The beautful, highly-developed Maltese coastline
The country of Malta, where I lived during the summer of 2011, was a crowded place.  On an area a bit smaller than the Massachusetts islands of Martha's Vineyard and Nantucket combined lived 417,000 citizens, speaking their own language and with their own fierce culture.  I lived in the hugely overdeveloped tourist district, the town of San Giljan (St. Julian's).  Road ran directly along the perimeter of this whole northeastern coast, with hotels and "lidos" (beach clubs) every block, all more or less attached to each other the whole way.  And lapping at the limestone just below the road or sometimes the tiny adjacent bedrock seashore was the blue, blue Mediterannean.

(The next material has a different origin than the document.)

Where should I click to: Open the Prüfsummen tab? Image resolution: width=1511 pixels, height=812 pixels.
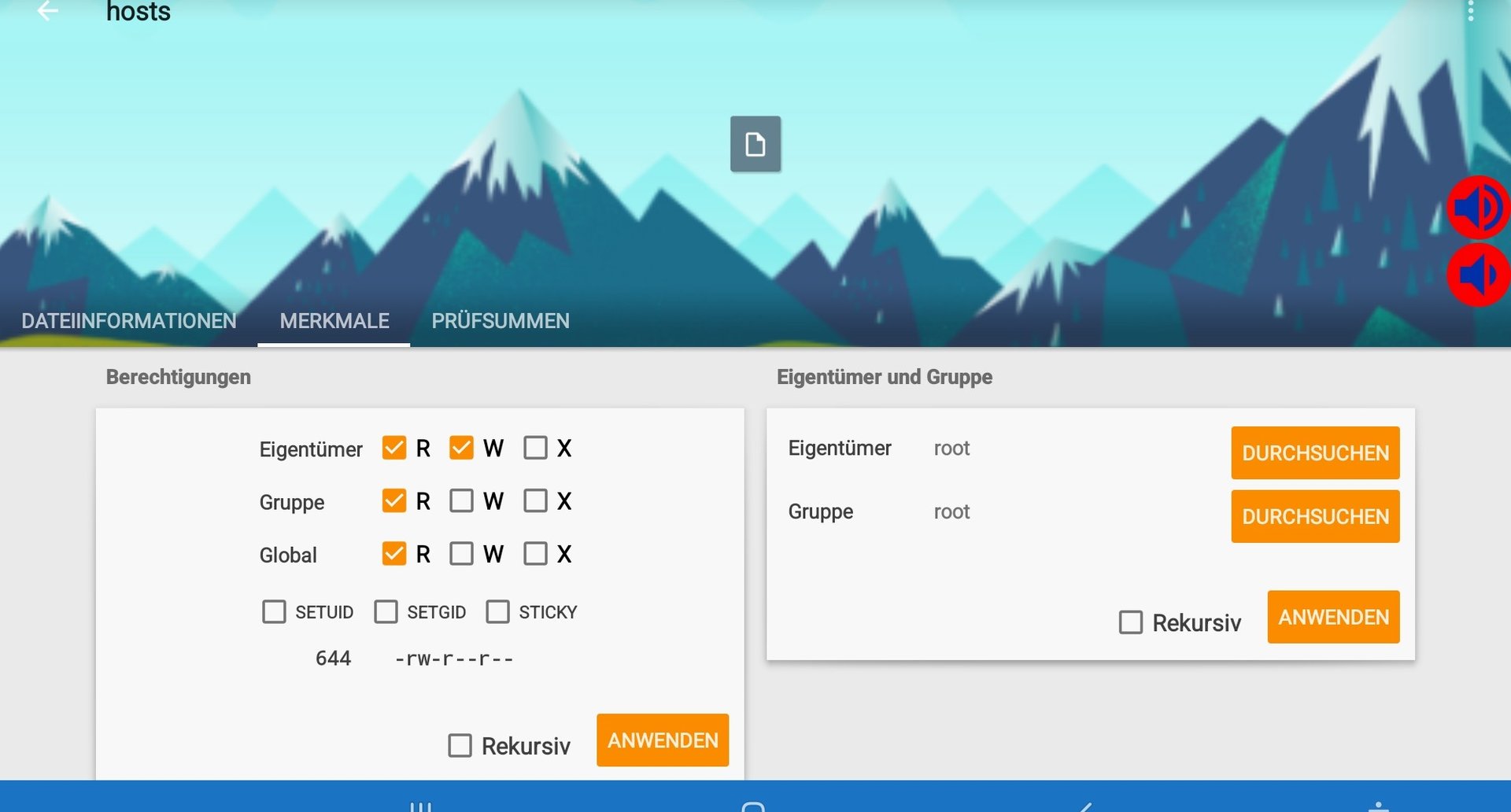click(501, 321)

Can you spot the goby amid the diverse algal forest?
No rivers flow into the sea here, nor is the tiny island close enough to any continent for there to be significant coastal pollution.  You can see into the water for perhaps 30 meters when you are not in a major population area, like where I was living, but even then you could see 10 meters deep!  To celebrate the fact that our apartment was a mere hundred feet from the sea, which, as a marine biologist, I love, I jumped in every day.  I would go for a run to get my exercise and really overheat myself so that I could stay in the sea longer.  I carried my snorkeling gear in a bag on my back, and ran in my bathing suit!  After the run, I'd walk down to my beach of choice (anywhere I hadn't yet explored along the coastal stretch), take off my shoes, put on my mask and snorkel, and jump in holding my house key!  The water was warm in summer, 27 C / 80 F, so with the added heat of the run I could stay under comfortably for hours.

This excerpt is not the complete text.